> **EXERCISE OBJECTIVE**
Please restate the data that follows, leaving every word in place.

> **INFORMATION SHOWN**
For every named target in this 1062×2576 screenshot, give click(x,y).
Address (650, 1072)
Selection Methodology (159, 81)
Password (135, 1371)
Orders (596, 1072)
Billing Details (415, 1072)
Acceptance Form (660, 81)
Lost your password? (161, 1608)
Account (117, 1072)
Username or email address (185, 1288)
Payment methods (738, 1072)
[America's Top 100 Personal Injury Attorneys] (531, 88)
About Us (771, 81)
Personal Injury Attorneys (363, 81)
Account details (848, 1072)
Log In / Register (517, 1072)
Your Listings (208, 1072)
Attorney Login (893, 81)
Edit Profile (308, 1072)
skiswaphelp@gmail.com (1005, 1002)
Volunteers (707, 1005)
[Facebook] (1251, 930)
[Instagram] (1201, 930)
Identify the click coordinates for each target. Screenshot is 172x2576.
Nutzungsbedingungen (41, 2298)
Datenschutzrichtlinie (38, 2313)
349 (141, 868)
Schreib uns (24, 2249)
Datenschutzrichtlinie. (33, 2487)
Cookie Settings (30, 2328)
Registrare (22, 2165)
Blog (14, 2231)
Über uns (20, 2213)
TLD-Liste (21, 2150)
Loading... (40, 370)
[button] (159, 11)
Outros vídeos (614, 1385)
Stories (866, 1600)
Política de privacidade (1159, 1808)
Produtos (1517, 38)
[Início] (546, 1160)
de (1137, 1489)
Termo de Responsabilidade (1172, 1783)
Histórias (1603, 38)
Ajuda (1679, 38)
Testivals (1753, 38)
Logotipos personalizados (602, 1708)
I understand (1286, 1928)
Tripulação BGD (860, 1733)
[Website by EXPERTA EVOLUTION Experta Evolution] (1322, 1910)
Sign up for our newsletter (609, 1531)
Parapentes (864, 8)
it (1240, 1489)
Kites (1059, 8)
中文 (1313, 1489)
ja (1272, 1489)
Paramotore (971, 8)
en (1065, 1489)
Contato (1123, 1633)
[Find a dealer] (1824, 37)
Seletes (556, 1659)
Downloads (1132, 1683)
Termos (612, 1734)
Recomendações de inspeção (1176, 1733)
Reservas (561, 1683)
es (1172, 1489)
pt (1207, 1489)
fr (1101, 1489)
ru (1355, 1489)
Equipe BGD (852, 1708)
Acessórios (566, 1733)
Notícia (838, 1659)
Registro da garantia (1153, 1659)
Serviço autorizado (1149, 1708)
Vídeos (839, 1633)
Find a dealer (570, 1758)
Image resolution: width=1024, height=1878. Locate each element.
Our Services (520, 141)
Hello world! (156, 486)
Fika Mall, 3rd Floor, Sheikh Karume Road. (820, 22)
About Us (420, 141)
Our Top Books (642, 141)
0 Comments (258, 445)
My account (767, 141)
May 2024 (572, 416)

> **EXERCISE OUTPUT**
For every named target in this 1062×2576 screenshot, give click(x,y).
Address (650, 1072)
Selection Methodology (159, 81)
Password (135, 1371)
Orders (596, 1072)
Billing Details (415, 1072)
Acceptance Form (660, 81)
Lost your password? (161, 1608)
Account (117, 1072)
Username or email address (185, 1288)
Payment methods (738, 1072)
[America's Top 100 Personal Injury Attorneys] (531, 88)
About Us (771, 81)
Personal Injury Attorneys (363, 81)
Account details (848, 1072)
Log In / Register (517, 1072)
Your Listings (208, 1072)
Attorney Login (893, 81)
Edit Profile (308, 1072)
skiswaphelp@gmail.com (1005, 1002)
Volunteers (707, 1005)
[Facebook] (1251, 930)
[Instagram] (1201, 930)
Identify the click coordinates for each target. Screenshot is 172x2576.
Nutzungsbedingungen (41, 2298)
Datenschutzrichtlinie (38, 2313)
349 (141, 868)
Schreib uns (24, 2249)
Datenschutzrichtlinie. (33, 2487)
Cookie Settings (30, 2328)
Registrare (22, 2165)
Blog (14, 2231)
Über uns (20, 2213)
TLD-Liste (21, 2150)
Loading... (40, 370)
[button] (159, 11)
Outros vídeos (614, 1385)
Stories (866, 1600)
Política de privacidade (1159, 1808)
Produtos (1517, 38)
[Início] (546, 1160)
de (1137, 1489)
Termo de Responsabilidade (1172, 1783)
Histórias (1603, 38)
Ajuda (1679, 38)
Testivals (1753, 38)
Logotipos personalizados (602, 1708)
I understand (1286, 1928)
Tripulação BGD (860, 1733)
[Website by EXPERTA EVOLUTION Experta Evolution] (1322, 1910)
Sign up for our newsletter (609, 1531)
Parapentes (864, 8)
it (1240, 1489)
Kites (1059, 8)
中文 (1313, 1489)
ja (1272, 1489)
Paramotore (971, 8)
en (1065, 1489)
Contato (1123, 1633)
[Find a dealer] (1824, 37)
Seletes (556, 1659)
Downloads (1132, 1683)
Termos (612, 1734)
Recomendações de inspeção (1176, 1733)
Reservas (561, 1683)
es (1172, 1489)
pt (1207, 1489)
fr (1101, 1489)
ru (1355, 1489)
Equipe BGD (852, 1708)
Acessórios (566, 1733)
Notícia (838, 1659)
Registro da garantia (1153, 1659)
Serviço autorizado (1149, 1708)
Vídeos (839, 1633)
Find a dealer (570, 1758)
Image resolution: width=1024, height=1878. Locate each element.
Our Services (520, 141)
Hello world! (156, 486)
Fika Mall, 3rd Floor, Sheikh Karume Road. (820, 22)
About Us (420, 141)
Our Top Books (642, 141)
0 Comments (258, 445)
My account (767, 141)
May 2024 (572, 416)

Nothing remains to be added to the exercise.